男爵家とは名ばかり。猫の額ほどの領地に資産も乏しく、使用人を雇う余裕すら無い家で育ち、加えて生まれつき身体が弱く、剣術の稽古も満足に受けられなかった。
古くから尚武の気風が根付くアナルニア王国では文官といえども剣術は必修科目であり、政界を目指す者は遊学を兼ねた剣術の武者修行を済ませてから大学へ進むことが不文律となっていた。
同期の中でこれを済ませていない者は自身を除き、一人もいなかった。
自信を失い、栄達を諦めかけた、ある日のことだった。
雨の降りしきる中、王立図書館へ入る巨漢の姿が目に止まった。
白い軍服を着た、クソシタール人の青年将校だった。
その名はソラーヌ=インモーハミダス。
少尉に任官してすぐ、千人から成る武装集団をたった一人で壊滅させたという話を学友たちから伝え聞いた。
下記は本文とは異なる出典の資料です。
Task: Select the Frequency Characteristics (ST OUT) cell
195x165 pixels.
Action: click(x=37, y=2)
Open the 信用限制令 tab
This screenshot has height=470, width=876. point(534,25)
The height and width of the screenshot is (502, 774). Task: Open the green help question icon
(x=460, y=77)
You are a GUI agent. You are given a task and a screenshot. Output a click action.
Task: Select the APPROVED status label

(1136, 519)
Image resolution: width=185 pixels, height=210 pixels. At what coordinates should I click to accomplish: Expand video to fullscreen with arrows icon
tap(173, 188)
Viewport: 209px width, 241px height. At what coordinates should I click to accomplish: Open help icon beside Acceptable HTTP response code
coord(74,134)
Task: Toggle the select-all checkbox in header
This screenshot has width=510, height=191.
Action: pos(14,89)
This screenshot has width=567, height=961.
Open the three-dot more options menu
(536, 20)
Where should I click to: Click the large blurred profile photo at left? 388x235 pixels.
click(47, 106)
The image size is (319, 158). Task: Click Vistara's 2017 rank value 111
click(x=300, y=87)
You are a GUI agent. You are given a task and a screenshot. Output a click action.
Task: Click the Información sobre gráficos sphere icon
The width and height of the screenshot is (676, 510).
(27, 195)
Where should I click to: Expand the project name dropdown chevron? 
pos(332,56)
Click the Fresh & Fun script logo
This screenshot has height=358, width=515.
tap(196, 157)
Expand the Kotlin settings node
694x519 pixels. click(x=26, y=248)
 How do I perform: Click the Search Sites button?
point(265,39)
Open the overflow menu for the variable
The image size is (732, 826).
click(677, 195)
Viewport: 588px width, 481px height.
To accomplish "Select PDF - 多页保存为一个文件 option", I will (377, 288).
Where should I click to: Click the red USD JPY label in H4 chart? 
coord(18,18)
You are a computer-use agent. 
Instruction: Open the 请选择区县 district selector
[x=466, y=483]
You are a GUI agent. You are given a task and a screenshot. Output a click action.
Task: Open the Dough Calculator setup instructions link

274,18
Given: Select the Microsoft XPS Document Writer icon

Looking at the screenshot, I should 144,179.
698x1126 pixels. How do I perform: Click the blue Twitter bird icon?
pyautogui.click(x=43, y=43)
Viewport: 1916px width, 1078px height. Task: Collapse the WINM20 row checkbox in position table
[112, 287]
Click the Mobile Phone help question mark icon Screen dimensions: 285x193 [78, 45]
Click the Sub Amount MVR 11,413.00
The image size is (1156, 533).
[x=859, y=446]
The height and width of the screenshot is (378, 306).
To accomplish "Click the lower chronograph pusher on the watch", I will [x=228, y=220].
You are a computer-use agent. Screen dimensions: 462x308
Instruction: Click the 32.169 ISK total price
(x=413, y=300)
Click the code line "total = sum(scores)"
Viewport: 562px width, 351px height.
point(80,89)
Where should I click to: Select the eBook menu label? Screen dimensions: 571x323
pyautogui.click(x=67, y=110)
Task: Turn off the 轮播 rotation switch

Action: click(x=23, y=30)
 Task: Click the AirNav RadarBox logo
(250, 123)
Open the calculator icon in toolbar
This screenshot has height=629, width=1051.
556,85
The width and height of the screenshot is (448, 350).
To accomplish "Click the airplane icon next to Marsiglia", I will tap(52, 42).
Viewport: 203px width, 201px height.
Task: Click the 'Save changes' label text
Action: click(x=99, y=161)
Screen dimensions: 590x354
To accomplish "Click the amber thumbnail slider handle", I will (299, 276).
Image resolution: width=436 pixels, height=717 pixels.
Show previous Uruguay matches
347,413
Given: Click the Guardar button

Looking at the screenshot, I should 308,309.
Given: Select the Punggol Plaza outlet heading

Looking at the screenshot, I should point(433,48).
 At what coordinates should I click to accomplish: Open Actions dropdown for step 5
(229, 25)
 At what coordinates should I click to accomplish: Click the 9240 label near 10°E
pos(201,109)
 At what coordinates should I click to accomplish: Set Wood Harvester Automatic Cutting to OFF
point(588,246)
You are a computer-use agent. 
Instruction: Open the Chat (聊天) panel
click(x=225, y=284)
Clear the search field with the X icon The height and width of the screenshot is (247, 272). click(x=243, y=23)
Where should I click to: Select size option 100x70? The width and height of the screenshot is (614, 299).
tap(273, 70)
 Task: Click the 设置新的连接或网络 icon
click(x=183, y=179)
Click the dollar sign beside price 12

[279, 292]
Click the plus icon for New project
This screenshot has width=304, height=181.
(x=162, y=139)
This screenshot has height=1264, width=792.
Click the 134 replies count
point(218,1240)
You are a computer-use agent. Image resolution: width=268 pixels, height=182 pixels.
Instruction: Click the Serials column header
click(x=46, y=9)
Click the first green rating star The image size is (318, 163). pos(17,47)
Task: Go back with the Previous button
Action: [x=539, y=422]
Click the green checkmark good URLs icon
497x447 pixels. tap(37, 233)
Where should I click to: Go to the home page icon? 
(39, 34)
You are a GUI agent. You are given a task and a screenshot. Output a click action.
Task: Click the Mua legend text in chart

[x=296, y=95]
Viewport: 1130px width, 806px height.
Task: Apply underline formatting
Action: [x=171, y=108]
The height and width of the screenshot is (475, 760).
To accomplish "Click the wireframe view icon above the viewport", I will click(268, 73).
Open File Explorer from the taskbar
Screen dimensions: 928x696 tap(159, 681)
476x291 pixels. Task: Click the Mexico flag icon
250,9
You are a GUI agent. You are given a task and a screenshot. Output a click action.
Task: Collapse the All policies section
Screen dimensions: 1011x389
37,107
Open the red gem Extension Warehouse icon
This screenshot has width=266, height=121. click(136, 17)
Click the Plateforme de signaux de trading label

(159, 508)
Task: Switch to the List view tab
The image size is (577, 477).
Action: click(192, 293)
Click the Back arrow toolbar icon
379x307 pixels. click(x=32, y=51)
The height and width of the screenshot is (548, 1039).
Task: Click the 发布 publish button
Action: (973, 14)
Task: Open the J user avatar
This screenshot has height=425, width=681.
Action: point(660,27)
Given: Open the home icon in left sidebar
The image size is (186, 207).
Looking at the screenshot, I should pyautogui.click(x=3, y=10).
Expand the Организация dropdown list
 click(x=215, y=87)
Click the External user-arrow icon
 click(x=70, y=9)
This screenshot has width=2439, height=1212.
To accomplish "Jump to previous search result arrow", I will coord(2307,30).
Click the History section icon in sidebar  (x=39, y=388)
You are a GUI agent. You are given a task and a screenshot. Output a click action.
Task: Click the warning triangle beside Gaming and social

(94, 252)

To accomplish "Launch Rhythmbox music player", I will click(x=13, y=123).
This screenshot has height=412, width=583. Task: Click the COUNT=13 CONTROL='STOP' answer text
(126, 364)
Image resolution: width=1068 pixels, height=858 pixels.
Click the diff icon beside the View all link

その後、図書館を訪れる度に彼の姿を見かけるようになった。
軍務の傍ら必死に学ぶその真摯な姿に憧れ、心から敬意を抱いた。
彼のようにはなれずとも、少しでも近づきたいと思った。
彼はいずれ、この国の防衛を担う要職に就くに違いない。
いつか、彼と共にこの国を守りたい。
彼が軍人として、この国に尽くすのであれば――。
雨の 雨の 降りし時
人はたたずみ 顧みる
人の 人の 憎しみを
雨は優しう 忘れしむ
いつか 人は ほほえみて
いくさ 忘れて 歩み出す
そうだ。
人々の憎しみを和らげ、互いに手を取り合う手助けをしたい。
外交官となって他国との、他民族との融和を、クソシタール人との融和を実現したい。
分かたれたアナルニア人とクソシタール人が互いに手を取り合う日を夢見て、必死に勉学に励んだ。
やがて念願かなって外交官となり、ペンペコ王国に領事として赴任してすぐ、南方の超大国――フィンエンダス帝国を盟主とする南部同盟の大軍が北上を開始し、瞬く間にアナルニアとペンペコの国境へ迫った。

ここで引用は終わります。